Brief: Locate each line of the listing below that contains the string "year", and copy those lines.

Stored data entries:
........
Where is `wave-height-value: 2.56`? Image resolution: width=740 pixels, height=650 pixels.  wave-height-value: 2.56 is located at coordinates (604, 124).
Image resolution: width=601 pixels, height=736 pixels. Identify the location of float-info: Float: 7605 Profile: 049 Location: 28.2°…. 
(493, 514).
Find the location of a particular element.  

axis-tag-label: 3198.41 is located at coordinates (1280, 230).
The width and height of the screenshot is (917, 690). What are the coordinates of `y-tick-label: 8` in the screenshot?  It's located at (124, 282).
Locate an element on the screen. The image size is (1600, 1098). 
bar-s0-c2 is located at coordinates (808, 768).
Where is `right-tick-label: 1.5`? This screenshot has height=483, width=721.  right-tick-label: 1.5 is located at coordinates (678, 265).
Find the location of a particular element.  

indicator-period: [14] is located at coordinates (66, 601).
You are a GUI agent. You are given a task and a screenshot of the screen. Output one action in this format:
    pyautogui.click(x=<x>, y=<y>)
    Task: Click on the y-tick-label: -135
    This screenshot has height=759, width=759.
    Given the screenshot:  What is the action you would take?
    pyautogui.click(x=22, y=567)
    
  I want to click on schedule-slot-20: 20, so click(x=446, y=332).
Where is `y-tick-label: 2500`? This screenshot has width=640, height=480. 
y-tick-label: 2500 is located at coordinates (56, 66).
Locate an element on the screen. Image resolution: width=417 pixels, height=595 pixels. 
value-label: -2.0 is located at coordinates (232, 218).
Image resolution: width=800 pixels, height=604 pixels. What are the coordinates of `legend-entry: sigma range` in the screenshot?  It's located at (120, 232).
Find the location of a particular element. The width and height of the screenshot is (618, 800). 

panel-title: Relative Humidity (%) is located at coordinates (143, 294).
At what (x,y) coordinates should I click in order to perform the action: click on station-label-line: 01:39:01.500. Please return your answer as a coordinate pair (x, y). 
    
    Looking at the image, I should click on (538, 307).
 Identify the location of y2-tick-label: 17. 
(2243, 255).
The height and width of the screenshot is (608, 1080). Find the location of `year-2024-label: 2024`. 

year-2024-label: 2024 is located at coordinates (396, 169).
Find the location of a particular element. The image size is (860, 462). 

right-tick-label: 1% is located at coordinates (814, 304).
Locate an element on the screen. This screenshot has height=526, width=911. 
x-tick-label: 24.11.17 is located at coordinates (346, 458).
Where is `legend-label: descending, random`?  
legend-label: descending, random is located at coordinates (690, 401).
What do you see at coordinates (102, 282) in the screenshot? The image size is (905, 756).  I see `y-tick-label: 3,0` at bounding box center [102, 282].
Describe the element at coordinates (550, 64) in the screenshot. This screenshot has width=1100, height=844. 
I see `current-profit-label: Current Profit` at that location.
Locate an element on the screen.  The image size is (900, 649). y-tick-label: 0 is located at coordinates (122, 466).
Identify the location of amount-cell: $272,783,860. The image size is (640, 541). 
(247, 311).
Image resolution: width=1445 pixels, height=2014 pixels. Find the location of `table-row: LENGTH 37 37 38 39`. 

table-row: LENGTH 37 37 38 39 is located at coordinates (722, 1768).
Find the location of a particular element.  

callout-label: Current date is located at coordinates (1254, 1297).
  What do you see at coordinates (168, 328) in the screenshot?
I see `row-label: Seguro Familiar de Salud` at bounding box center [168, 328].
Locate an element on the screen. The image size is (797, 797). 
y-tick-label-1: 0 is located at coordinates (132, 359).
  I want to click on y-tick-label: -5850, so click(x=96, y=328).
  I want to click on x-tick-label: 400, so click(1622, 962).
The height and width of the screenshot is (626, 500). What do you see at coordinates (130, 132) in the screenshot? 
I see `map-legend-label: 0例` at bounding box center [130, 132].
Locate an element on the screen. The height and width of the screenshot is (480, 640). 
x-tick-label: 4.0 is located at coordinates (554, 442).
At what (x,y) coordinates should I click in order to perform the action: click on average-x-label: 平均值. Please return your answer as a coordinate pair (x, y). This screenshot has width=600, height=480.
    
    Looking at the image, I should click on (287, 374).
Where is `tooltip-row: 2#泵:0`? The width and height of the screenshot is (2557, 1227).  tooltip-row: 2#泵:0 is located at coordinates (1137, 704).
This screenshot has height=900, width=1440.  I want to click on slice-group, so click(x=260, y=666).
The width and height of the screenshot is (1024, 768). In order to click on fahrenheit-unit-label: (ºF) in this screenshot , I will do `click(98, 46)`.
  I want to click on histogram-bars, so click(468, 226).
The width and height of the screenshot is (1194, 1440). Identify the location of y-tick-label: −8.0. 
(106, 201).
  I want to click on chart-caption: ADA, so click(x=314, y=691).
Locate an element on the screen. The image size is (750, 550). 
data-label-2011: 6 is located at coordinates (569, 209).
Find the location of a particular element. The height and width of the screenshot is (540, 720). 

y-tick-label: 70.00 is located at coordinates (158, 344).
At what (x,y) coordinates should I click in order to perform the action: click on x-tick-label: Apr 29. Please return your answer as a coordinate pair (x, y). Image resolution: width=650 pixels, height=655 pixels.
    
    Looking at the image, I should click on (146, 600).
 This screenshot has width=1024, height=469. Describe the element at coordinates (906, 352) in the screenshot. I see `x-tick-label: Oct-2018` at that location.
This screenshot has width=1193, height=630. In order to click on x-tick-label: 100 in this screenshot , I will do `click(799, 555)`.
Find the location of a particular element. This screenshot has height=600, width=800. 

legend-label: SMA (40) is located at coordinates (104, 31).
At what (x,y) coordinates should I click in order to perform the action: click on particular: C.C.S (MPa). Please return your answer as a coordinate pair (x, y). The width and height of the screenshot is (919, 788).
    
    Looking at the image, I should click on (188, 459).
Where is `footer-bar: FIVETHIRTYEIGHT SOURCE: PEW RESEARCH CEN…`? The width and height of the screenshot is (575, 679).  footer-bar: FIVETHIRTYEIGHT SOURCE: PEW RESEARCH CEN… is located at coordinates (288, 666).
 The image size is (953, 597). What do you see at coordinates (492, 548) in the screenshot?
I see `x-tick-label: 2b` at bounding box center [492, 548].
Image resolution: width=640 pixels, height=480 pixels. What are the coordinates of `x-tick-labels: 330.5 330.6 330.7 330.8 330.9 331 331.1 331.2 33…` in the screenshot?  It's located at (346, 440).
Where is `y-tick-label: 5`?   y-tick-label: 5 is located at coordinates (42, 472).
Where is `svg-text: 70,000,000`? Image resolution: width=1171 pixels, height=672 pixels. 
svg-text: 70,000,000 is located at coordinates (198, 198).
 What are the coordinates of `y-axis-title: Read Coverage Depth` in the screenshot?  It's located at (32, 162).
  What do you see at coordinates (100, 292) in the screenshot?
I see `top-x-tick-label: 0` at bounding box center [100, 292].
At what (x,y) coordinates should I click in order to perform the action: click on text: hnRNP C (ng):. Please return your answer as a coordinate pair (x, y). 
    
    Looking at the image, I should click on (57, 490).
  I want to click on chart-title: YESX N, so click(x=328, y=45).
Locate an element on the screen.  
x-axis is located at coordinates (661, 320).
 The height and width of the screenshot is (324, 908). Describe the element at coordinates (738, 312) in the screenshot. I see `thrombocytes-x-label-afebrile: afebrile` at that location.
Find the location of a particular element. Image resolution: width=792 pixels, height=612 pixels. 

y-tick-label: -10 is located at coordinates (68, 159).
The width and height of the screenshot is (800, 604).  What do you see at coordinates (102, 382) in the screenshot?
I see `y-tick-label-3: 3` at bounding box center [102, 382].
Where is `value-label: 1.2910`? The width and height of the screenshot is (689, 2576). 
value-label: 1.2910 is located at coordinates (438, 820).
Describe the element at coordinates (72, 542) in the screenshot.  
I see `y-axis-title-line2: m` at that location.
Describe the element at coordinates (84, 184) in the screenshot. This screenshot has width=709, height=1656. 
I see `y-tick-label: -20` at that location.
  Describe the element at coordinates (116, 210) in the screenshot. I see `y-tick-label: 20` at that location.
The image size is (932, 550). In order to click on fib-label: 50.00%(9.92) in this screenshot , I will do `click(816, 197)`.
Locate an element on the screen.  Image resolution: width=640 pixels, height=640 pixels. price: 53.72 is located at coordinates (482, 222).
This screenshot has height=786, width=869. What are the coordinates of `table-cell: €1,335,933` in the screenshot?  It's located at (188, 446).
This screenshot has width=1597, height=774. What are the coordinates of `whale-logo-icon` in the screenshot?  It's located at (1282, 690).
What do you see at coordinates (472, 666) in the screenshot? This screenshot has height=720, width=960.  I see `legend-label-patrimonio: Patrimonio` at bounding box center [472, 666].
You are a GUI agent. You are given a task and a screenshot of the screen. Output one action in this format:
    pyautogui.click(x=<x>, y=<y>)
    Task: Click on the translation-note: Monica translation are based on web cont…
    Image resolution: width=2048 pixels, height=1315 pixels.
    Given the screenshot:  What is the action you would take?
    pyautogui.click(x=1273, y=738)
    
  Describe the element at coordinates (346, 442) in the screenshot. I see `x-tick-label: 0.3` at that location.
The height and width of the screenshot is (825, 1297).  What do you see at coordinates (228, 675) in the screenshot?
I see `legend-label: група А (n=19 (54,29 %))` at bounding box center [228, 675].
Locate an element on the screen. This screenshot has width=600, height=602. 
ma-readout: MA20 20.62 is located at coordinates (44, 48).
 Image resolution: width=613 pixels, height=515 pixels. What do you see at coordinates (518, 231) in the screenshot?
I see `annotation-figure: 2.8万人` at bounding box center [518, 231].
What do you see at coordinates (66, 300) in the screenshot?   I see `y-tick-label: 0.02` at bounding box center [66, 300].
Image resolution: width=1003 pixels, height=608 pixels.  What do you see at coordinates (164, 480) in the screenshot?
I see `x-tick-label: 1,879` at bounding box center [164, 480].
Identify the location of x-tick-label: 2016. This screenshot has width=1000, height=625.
........
Exercise answer:
The height and width of the screenshot is (608, 1080). Find the location of `year-2024-label: 2024`. 
year-2024-label: 2024 is located at coordinates (396, 169).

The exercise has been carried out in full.